Et j'ai tout retrouvé. Les
questionnements. La solidarité. L'amour. Les gens qui osent changer de
vie au contact des autres. Les coïncidences qui donnent du sens à leur
vie et qui font avancer. Le plaisir simple d'un feu de camp avec
dégustation de chamallow!!!!Un pur régal pour les connaisseurs.
Tout
ça pour écrire que j'ai aimé La Consolante. Que j'ai pris du plaisir à
accompagner ce Charles Balanda et à partager quelques jours, semaines
de sa vie.
@ Milou
Présentation de l'éditeur :
« Charles Balanda, 47 ans, architecte à Paris, apprend incidemment la
mort d'une femme qu'il a connue quand il était enfant, et adolescent.
«
Il déchire la lettre et la jette dans la poubelle de la cuisine.
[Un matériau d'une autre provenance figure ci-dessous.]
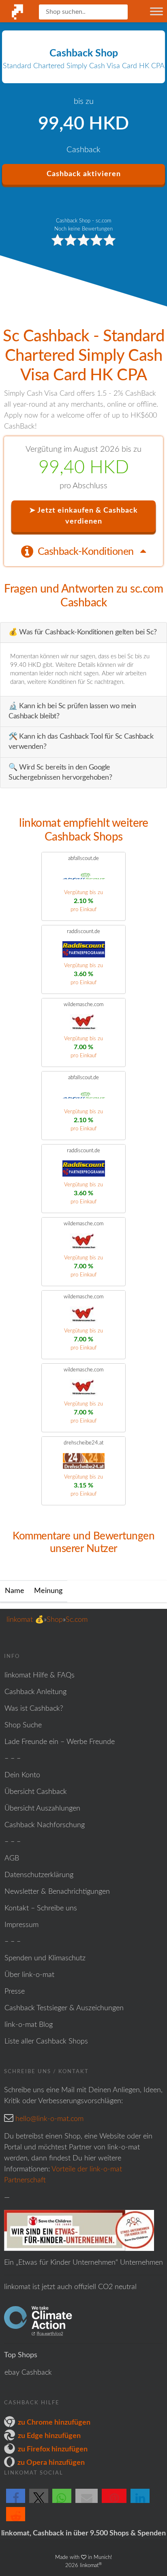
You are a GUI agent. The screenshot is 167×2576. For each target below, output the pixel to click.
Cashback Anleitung (35, 1692)
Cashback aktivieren (84, 174)
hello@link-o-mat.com (49, 2119)
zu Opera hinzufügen (51, 2462)
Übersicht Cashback (35, 1792)
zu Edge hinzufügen (49, 2436)
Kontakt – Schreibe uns (40, 1908)
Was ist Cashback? (33, 1708)
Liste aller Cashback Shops (46, 2041)
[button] (15, 2502)
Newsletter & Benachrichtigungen (57, 1891)
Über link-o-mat (29, 1975)
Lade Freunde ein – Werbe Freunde (59, 1742)
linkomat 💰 (25, 1619)
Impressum (21, 1925)
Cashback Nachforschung (44, 1825)
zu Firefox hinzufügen (53, 2449)
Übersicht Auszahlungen (42, 1808)
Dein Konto (22, 1775)
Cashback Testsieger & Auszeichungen (64, 2008)
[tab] (83, 551)
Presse (14, 1991)
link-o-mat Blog (28, 2024)
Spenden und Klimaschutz (45, 1958)
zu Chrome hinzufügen (54, 2422)
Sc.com (77, 1619)
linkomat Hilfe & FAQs (39, 1675)
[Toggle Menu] (156, 11)
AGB (11, 1858)
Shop (55, 1619)
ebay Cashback (28, 2372)
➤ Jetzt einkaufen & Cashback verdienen (83, 516)
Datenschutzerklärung (38, 1875)
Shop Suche (23, 1725)
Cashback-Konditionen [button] (87, 552)
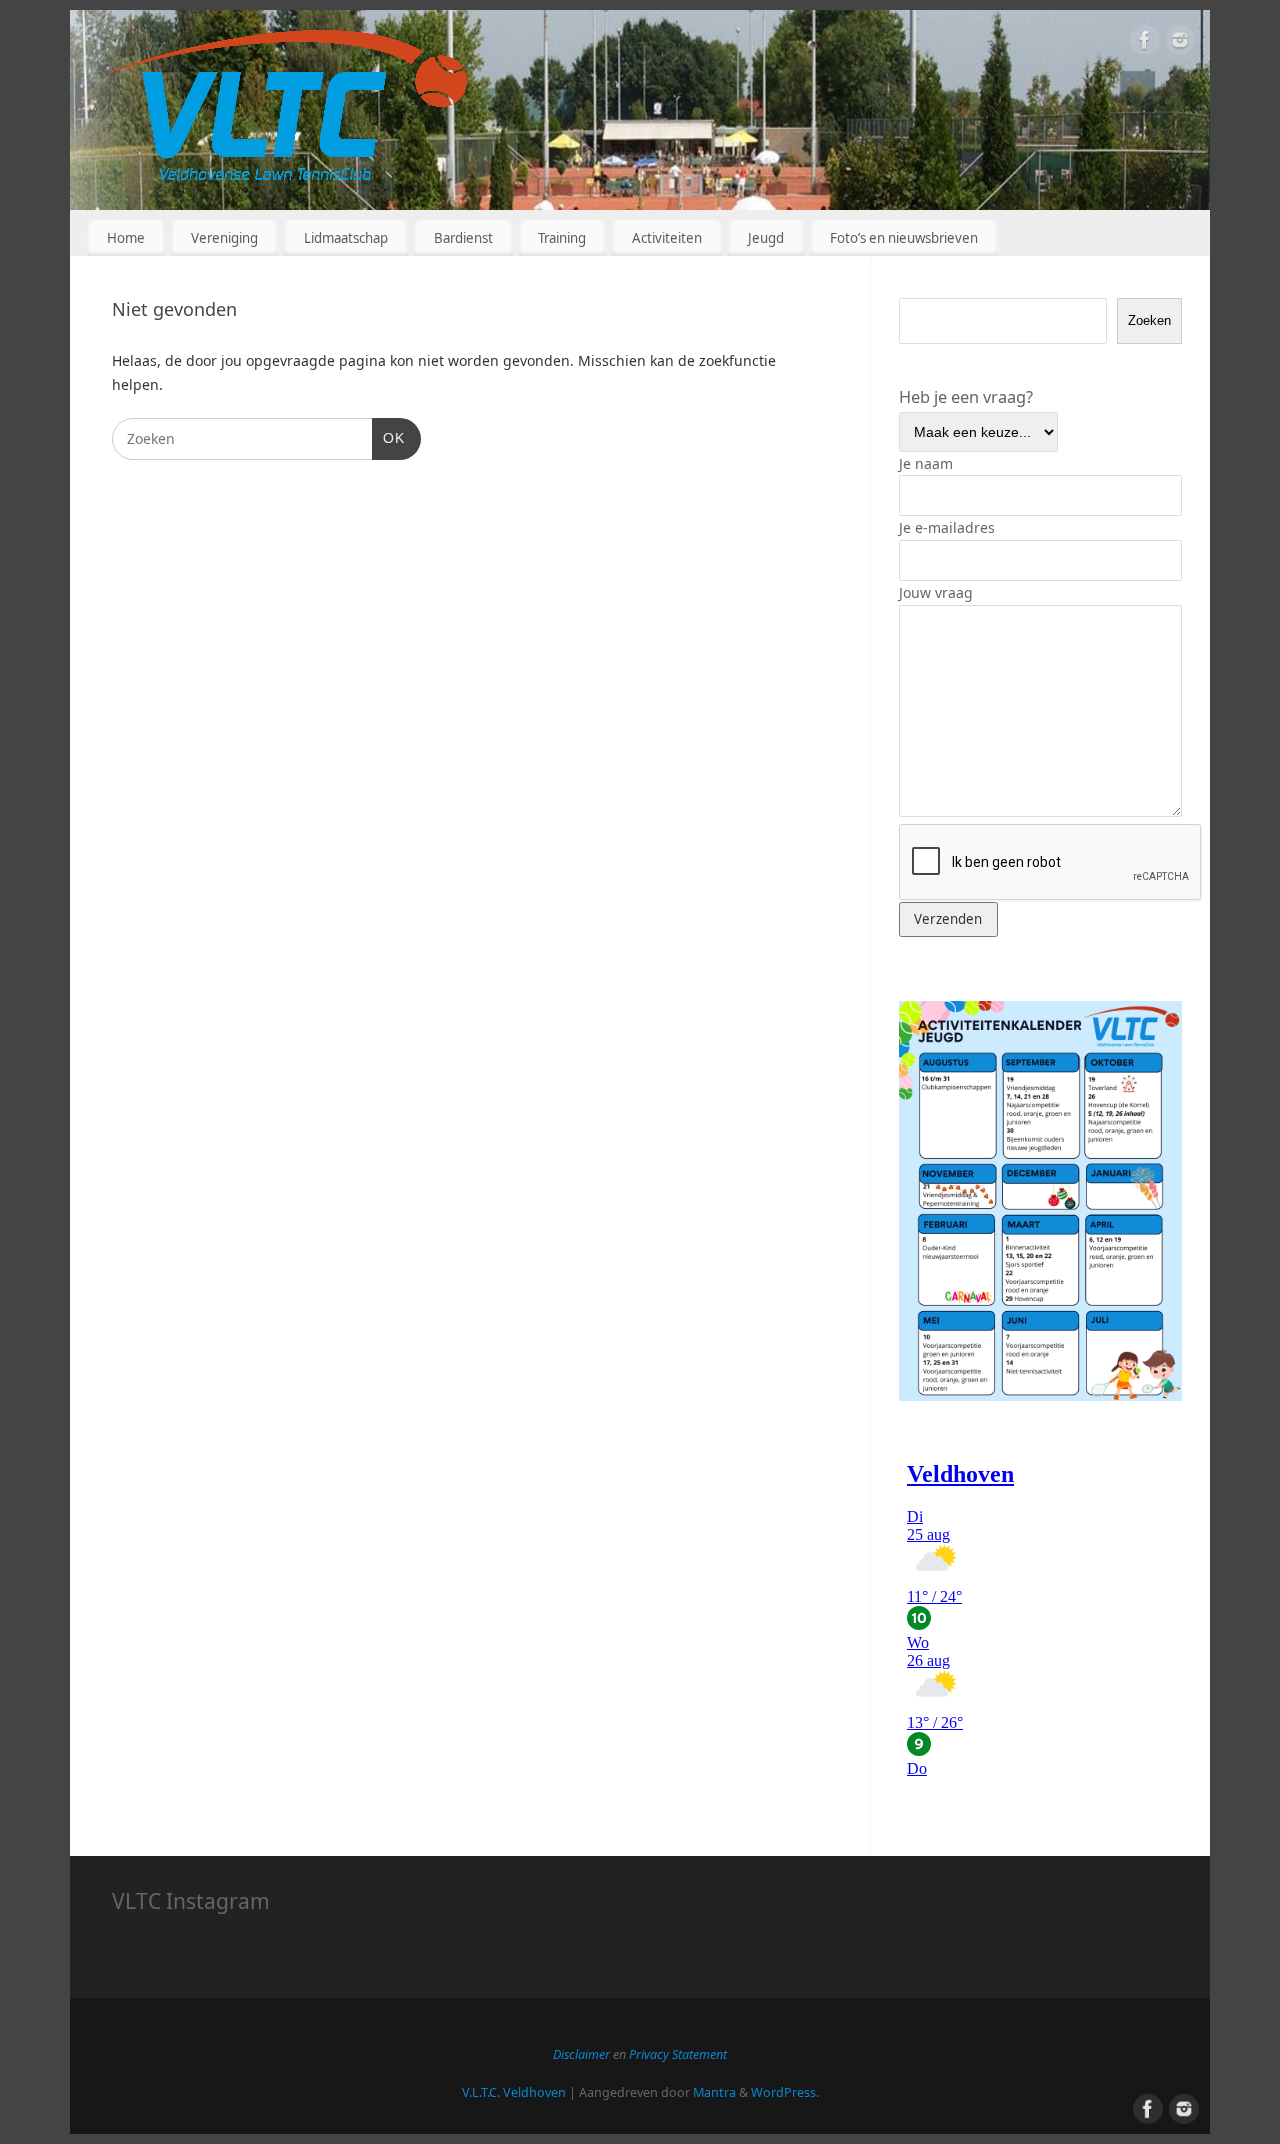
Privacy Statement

Quand
il relève son pied de la pédale et que le couvercle retombe, clac, il a
l’impression d’avoir refermé, à temps, une espèce de boîte de Pandore,
et, puisqu’il est devant l’évier, s’asperge le visage en gémissant.
Retourne ensuite vers les autres. Vers la vie. Se sent mieux déjà. Allez... C’est fini.
C'est fini, tu comprends ?»
Le problème, c'est que non, il ne comprend pas. Et il n'y retourne pas,
vers la vie. Il perd l’appétit, le sommeil, abandonne plans et projets
et va essayer de comprendre pourquoi tour se fissure en lui; Et autour
de lui. Commence alors un long travail de deuil au bout duquel il est
obligé de se rendre à l’évidence : l’échelle de cette vie-ci est
illisible et il faut tout rebâtir.» A.G.